» Task directions: Using the records below, write out the line with "The image size is (1635, 544)." and each line after it through the final one, exactly, and only those.

» Material for the task:
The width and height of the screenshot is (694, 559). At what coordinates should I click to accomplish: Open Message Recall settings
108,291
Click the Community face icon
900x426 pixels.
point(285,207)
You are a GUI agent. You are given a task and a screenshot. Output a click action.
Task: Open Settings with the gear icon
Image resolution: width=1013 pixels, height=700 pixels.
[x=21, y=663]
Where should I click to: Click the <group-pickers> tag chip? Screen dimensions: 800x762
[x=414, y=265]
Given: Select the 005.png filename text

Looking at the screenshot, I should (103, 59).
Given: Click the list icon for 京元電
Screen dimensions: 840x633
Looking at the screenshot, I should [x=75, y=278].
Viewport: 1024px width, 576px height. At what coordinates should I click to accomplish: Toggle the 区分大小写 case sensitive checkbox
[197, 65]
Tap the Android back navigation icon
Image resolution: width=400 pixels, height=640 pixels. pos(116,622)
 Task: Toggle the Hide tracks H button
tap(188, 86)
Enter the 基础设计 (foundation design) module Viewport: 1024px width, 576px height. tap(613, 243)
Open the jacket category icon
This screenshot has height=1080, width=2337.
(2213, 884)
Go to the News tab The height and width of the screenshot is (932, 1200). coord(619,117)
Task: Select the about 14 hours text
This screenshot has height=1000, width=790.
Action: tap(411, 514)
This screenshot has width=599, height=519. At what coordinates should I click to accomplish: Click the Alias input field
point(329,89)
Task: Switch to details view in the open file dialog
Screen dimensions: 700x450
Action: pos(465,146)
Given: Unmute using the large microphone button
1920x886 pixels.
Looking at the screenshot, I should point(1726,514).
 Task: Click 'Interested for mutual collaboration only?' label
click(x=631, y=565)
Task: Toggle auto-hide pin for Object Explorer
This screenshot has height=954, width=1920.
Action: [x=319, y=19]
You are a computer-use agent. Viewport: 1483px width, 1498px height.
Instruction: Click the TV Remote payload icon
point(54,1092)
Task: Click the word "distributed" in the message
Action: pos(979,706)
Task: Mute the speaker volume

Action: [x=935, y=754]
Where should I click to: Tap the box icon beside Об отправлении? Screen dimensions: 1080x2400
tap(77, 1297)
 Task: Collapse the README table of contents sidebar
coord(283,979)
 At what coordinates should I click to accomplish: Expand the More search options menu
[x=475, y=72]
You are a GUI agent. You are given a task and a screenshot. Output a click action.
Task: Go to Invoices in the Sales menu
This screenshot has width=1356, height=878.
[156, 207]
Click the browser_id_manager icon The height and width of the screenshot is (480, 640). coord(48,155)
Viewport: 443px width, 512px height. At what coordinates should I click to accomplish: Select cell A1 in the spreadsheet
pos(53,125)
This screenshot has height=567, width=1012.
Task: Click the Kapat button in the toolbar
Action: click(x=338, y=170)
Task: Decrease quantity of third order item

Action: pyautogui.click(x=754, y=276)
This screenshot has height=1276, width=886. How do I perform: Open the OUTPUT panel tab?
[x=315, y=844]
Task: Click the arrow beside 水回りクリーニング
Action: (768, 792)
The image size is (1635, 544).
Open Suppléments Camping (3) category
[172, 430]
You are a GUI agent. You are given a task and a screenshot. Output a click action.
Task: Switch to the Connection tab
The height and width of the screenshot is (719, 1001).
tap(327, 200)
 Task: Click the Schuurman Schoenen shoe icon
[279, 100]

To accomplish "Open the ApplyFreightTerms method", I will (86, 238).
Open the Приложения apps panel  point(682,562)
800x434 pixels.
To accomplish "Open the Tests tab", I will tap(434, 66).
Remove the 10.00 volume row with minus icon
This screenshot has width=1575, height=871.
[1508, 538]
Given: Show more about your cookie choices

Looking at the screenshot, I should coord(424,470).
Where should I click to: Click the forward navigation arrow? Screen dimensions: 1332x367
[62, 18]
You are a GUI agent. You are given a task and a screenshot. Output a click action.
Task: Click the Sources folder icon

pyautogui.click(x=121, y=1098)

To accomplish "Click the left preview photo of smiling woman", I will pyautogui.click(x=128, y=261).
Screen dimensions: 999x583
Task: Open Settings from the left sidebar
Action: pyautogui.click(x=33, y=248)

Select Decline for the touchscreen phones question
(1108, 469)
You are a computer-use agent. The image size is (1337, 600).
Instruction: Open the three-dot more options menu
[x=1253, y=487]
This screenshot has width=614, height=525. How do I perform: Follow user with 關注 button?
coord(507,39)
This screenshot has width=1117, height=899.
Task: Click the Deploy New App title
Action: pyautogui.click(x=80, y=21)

» Answer area:
The image size is (1635, 544).
Open Suppléments Camping (3) category
[172, 430]
You are a GUI agent. You are given a task and a screenshot. Output a click action.
Task: Switch to the Connection tab
The height and width of the screenshot is (719, 1001).
tap(327, 200)
 Task: Click the Schuurman Schoenen shoe icon
[279, 100]

To accomplish "Open the ApplyFreightTerms method", I will (86, 238).
Open the Приложения apps panel  point(682,562)
800x434 pixels.
To accomplish "Open the Tests tab", I will tap(434, 66).
Remove the 10.00 volume row with minus icon
This screenshot has width=1575, height=871.
[1508, 538]
Given: Show more about your cookie choices

Looking at the screenshot, I should coord(424,470).
Where should I click to: Click the forward navigation arrow? Screen dimensions: 1332x367
[62, 18]
You are a GUI agent. You are given a task and a screenshot. Output a click action.
Task: Click the Sources folder icon

pyautogui.click(x=121, y=1098)

To accomplish "Click the left preview photo of smiling woman", I will pyautogui.click(x=128, y=261).
Screen dimensions: 999x583
Task: Open Settings from the left sidebar
Action: pyautogui.click(x=33, y=248)

Select Decline for the touchscreen phones question
(1108, 469)
You are a computer-use agent. The image size is (1337, 600).
Instruction: Open the three-dot more options menu
[x=1253, y=487]
This screenshot has width=614, height=525. How do I perform: Follow user with 關注 button?
coord(507,39)
This screenshot has width=1117, height=899.
Task: Click the Deploy New App title
Action: pyautogui.click(x=80, y=21)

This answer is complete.